• [Try it]:
From the entries, copy every line that carries the string "Switch".
Start of Data excerpts
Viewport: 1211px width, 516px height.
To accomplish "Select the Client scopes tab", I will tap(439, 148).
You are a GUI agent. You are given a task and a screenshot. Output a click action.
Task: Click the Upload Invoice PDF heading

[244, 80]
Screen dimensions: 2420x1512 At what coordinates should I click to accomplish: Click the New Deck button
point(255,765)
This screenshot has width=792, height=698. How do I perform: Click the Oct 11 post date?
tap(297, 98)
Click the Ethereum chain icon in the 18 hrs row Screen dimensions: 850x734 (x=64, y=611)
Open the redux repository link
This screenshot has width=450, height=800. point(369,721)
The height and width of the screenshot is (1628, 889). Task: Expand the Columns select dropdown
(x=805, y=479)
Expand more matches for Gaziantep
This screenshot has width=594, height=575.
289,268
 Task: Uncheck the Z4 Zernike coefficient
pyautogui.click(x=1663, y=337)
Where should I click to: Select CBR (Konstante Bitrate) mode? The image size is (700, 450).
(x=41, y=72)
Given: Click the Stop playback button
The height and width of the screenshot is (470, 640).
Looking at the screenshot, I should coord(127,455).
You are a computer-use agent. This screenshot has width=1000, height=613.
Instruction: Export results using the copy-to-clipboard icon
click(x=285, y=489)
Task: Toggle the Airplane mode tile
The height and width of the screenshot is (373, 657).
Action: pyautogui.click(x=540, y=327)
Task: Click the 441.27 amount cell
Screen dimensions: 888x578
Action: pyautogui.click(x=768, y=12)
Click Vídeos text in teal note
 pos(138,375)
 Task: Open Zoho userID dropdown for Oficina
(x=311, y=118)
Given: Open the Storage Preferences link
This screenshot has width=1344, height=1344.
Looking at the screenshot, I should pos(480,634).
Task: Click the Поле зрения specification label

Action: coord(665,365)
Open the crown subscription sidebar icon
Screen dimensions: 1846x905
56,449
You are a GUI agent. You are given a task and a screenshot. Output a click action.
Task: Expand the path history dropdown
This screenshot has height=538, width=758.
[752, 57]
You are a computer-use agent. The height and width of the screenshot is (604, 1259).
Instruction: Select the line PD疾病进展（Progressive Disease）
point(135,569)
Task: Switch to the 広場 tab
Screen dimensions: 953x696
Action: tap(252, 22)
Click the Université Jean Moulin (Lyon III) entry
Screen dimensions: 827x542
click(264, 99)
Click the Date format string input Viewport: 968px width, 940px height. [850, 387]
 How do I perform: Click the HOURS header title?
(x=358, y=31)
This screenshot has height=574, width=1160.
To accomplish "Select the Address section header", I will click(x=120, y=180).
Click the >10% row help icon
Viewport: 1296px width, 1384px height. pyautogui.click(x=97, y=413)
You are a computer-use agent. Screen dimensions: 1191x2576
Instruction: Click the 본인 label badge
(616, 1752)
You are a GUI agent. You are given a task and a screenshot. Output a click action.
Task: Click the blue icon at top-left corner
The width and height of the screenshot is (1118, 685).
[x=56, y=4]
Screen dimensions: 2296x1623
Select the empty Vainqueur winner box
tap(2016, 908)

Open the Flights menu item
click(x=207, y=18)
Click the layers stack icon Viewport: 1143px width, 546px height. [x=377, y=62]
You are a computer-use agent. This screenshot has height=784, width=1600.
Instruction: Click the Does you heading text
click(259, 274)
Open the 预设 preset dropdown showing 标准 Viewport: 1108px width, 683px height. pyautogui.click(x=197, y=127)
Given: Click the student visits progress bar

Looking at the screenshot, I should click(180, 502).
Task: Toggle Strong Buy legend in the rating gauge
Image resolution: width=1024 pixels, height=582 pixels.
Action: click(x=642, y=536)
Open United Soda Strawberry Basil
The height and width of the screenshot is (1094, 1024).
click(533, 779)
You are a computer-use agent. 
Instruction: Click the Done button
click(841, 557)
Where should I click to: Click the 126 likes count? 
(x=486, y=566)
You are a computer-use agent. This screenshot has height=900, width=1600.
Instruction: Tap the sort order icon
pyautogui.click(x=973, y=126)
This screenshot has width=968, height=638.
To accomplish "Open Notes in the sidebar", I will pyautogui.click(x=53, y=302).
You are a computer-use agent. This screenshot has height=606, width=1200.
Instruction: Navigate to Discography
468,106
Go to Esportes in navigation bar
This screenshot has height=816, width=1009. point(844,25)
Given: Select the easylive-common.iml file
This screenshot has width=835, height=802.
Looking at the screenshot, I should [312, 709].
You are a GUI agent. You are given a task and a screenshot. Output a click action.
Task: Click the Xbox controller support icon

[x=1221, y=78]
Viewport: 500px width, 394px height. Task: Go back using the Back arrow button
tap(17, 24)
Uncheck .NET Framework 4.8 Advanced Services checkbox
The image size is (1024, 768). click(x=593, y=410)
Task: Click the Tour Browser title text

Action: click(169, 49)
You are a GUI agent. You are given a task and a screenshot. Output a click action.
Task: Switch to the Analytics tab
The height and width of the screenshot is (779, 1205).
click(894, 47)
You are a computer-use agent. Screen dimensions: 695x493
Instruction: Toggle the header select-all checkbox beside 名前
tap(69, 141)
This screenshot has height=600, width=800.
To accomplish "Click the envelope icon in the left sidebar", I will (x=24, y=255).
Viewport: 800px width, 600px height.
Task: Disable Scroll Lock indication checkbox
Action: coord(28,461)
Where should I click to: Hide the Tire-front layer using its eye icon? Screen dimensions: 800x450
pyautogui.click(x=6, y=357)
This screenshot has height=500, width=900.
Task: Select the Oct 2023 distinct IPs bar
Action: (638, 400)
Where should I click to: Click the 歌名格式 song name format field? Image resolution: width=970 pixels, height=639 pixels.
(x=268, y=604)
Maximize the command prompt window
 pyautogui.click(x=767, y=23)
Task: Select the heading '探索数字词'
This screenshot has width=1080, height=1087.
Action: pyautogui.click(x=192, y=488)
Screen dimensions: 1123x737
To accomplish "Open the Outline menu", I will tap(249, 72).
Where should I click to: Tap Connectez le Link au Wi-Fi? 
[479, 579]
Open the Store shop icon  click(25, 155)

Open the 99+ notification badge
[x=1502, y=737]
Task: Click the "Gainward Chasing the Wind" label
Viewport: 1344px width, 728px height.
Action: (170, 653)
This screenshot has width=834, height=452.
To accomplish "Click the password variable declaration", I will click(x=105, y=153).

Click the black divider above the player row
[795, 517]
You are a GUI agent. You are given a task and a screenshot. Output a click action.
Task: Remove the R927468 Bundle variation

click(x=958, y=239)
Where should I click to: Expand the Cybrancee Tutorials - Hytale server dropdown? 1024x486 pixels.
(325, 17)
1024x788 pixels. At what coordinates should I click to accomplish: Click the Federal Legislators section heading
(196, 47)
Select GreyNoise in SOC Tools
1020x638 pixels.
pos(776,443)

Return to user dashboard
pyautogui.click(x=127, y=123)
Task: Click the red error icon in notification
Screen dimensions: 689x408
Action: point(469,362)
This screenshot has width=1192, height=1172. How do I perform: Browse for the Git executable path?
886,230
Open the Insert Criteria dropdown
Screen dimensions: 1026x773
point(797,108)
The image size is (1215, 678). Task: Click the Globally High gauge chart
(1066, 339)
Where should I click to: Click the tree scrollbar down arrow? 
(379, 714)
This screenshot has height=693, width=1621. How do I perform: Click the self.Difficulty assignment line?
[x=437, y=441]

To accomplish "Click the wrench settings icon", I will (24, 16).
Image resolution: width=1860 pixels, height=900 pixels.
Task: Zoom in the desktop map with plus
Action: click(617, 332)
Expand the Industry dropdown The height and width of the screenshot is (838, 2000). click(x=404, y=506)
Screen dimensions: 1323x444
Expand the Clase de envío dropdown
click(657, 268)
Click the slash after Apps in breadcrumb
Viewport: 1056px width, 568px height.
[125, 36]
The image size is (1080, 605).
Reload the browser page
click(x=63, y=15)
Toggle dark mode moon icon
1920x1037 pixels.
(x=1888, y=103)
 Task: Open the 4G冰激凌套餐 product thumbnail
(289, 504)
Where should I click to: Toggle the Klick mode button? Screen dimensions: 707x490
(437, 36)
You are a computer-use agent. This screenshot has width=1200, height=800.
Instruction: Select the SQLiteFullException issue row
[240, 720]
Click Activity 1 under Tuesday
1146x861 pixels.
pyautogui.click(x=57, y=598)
End of Data excerpts
• [Answer area]:
Task: Switch to the 広場 tab
Task: Switch to the Analytics tab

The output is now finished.